The Garrett ATF3 (US military designation F104) is a  3-spool turbofan engine developed at the California division of Garrett AiResearch. Due to mergers it is currently supported by Honeywell Aerospace. The engine is unusual as the core flow path is twice reversed 180 deg. Aft of the fan, the axial compressor has five stages, after which the gas path progresses to the aft end of the engine. There, it is reversed 180 deg and flows through a centrifugal compressor stage, the combustors and then the turbine stages. Beyond this, the flow is then reversed 180 deg again to exit in the fan bypass duct.
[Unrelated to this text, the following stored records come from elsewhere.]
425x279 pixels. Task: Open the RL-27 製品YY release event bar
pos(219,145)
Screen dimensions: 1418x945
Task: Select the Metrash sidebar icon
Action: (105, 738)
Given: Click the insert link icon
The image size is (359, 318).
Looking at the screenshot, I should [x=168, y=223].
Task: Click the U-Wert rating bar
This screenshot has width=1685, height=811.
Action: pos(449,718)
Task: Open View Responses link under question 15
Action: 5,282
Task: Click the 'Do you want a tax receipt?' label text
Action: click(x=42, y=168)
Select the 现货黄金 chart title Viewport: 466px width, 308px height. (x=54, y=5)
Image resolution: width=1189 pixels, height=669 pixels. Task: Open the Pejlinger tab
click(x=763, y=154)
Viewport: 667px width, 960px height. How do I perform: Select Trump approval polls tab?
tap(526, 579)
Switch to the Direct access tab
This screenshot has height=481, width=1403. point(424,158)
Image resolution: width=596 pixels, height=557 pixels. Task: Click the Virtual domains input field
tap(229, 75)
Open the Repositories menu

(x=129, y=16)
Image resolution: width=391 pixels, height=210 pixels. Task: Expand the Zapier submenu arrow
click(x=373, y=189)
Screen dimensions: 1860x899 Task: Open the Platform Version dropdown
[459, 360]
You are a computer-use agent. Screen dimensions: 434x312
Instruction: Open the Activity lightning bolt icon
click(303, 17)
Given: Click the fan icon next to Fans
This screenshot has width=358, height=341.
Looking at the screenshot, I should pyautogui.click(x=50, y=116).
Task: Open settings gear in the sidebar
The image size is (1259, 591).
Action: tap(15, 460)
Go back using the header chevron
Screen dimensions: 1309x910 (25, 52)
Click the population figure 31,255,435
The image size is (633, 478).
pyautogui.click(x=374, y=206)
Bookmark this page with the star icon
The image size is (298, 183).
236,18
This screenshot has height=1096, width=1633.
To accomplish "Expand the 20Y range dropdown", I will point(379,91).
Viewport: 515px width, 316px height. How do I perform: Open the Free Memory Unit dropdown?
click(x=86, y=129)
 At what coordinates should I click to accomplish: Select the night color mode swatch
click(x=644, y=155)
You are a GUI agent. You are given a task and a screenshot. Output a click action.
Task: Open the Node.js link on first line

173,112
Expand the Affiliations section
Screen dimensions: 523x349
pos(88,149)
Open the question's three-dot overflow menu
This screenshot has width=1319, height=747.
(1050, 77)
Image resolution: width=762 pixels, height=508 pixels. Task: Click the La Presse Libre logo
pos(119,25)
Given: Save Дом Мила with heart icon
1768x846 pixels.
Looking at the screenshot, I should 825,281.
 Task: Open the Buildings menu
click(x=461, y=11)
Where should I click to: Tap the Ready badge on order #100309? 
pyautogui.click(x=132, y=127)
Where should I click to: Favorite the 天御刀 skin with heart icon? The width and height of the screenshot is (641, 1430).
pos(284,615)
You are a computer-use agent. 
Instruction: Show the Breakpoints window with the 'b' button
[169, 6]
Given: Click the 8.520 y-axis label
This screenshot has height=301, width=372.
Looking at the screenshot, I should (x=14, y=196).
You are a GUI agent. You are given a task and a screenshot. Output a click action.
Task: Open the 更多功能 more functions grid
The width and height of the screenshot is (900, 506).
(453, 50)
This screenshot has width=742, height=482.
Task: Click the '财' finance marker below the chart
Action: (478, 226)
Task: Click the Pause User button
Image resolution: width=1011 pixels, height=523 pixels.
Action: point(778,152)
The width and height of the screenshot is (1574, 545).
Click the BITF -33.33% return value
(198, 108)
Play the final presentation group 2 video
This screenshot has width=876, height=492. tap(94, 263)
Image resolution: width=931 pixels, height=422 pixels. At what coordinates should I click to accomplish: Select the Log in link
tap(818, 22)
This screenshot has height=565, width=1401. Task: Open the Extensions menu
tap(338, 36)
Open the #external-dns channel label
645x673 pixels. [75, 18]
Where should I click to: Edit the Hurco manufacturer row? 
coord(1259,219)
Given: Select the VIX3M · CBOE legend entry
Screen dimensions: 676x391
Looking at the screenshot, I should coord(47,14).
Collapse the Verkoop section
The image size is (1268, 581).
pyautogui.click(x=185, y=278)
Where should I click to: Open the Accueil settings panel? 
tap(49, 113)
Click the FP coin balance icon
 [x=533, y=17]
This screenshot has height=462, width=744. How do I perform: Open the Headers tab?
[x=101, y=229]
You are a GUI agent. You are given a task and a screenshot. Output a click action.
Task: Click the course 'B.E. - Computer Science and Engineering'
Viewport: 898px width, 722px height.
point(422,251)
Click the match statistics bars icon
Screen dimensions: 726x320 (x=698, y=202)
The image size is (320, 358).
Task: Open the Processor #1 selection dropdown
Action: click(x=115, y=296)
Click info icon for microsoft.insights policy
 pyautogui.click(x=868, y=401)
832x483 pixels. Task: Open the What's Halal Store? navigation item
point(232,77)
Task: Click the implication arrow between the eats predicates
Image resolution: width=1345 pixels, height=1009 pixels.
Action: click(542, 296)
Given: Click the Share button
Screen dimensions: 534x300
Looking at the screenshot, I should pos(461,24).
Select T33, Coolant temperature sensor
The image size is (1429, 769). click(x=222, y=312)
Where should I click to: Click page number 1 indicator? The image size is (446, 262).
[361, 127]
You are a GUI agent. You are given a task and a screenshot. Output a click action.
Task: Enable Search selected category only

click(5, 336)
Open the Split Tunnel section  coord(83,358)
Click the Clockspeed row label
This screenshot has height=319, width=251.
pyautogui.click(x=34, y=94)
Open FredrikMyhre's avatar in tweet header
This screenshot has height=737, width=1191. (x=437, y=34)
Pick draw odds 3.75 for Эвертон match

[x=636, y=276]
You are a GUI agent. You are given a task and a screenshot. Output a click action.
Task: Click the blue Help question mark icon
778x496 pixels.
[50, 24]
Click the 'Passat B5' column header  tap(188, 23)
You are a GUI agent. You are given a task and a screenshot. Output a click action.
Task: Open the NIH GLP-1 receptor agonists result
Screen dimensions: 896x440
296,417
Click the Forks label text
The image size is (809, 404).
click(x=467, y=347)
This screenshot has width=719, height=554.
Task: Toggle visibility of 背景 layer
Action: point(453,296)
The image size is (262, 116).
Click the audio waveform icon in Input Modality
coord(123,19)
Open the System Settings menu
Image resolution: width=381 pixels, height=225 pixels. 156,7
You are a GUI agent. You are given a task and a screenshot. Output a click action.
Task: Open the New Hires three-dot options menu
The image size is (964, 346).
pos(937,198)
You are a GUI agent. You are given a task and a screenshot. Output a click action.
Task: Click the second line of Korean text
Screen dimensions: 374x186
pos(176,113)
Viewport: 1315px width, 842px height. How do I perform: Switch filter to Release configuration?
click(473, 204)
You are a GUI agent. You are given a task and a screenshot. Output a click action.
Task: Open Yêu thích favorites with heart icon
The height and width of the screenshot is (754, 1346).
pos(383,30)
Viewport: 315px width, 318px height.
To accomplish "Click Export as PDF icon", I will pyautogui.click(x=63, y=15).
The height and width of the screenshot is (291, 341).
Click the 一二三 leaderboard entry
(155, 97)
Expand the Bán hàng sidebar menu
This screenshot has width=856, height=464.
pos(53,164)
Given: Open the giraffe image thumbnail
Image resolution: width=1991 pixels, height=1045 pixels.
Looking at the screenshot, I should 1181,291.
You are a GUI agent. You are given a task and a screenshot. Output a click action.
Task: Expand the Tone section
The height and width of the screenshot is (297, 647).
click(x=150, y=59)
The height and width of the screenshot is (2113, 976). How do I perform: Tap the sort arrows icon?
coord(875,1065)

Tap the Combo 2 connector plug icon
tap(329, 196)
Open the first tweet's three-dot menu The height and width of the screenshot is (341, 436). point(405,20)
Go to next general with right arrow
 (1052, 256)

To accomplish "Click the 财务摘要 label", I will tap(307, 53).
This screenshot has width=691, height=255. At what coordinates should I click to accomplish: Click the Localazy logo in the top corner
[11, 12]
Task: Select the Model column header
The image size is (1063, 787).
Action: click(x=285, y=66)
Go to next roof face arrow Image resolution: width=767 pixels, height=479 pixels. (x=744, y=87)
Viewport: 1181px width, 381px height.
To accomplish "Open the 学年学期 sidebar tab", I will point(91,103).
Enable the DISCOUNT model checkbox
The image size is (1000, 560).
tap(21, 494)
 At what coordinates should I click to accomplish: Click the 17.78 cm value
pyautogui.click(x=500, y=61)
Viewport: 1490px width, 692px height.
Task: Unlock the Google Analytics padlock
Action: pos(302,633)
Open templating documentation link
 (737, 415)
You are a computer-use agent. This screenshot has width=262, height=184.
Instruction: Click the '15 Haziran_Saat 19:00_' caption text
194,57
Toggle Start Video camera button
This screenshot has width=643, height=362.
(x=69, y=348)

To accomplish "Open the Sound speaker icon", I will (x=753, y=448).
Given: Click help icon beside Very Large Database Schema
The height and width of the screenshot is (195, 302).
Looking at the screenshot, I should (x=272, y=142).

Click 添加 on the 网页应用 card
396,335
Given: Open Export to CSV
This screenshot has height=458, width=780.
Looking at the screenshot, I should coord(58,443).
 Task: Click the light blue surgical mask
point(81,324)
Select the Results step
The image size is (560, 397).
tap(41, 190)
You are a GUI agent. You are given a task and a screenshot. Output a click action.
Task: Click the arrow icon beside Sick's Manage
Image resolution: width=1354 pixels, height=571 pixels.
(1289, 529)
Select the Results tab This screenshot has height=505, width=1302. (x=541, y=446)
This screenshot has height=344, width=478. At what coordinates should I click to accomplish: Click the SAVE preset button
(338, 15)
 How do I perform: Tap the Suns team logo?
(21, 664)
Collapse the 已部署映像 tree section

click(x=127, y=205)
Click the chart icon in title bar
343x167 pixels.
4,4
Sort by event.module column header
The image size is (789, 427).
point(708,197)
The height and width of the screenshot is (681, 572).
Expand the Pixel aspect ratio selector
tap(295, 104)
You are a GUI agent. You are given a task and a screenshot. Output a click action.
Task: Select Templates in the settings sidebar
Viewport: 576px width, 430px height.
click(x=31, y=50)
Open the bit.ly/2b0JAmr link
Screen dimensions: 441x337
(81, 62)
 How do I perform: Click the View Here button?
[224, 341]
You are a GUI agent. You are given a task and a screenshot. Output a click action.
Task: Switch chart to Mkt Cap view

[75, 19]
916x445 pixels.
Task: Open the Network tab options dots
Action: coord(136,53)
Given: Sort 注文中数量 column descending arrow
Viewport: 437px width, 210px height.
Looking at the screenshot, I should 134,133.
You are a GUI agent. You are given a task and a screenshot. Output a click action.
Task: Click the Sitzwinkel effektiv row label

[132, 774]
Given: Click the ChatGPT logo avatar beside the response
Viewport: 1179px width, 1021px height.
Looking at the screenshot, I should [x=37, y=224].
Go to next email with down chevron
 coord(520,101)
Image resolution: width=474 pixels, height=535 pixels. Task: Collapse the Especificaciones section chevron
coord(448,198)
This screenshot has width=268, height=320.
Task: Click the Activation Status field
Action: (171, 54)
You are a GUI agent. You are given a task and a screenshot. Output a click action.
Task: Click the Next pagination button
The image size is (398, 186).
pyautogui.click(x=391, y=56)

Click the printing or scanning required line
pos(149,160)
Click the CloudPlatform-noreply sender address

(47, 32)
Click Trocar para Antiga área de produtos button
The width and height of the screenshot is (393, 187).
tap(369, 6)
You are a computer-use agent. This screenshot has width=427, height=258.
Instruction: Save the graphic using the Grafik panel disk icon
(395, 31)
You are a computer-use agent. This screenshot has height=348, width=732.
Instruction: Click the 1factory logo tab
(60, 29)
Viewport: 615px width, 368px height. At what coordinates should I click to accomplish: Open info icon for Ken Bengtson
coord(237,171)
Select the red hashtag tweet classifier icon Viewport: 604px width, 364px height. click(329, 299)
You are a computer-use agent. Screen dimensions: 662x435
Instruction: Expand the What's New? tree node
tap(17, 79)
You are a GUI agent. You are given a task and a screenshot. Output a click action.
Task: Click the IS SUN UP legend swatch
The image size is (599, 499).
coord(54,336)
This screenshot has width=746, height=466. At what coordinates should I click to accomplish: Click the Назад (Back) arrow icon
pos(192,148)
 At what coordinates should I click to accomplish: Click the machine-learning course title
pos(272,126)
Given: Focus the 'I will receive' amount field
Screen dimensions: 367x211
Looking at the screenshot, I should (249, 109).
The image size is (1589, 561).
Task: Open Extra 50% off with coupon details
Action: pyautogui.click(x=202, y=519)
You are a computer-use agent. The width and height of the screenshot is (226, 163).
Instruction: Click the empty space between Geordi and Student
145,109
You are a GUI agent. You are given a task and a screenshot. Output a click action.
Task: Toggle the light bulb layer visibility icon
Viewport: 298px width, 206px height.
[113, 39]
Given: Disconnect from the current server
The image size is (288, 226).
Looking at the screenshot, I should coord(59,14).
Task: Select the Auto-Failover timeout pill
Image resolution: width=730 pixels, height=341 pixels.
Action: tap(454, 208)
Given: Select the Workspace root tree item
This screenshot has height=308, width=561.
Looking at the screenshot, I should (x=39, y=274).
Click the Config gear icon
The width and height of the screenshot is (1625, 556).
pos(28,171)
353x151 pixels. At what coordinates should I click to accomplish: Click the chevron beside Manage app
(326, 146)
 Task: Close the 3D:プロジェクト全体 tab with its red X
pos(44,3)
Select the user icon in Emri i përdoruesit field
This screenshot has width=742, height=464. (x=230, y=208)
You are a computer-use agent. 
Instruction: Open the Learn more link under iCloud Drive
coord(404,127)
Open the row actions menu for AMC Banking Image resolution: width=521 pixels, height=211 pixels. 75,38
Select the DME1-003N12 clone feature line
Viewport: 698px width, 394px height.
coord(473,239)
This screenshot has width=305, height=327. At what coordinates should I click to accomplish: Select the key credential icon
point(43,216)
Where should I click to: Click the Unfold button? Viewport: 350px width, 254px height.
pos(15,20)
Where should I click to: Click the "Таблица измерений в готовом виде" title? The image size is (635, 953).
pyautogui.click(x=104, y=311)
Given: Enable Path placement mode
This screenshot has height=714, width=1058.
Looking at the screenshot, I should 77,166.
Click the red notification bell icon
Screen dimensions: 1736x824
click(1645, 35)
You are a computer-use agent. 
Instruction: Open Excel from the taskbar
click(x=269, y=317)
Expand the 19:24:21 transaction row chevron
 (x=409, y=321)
All engine accessories are mounted on the aft end of the engine under an engine tail-cone.

Design and development

The ATF3 was first flown in the Teledyne Ryan YQM-98 Compass Cope R high altitude UAV, as the YF104-GA-100. The engine proved to have a very low infrared signature, as the hot turbine was not externally visible and the core exhaust mixed with the bypass air before exiting the engine. The pilots of U-2 high altitude chase planes reported being unable pick up the YQM-98A with either radar or IR sensors. It was later used in the Northrop Tacit Blue stealth demonstrator because of these characteristics.

The most significant application of the engine was on the Dassault HU-25 Guardian, developed for the US Coast Guard. It was also used on the Dassault Falcon 20G and Dassault Falcon 200.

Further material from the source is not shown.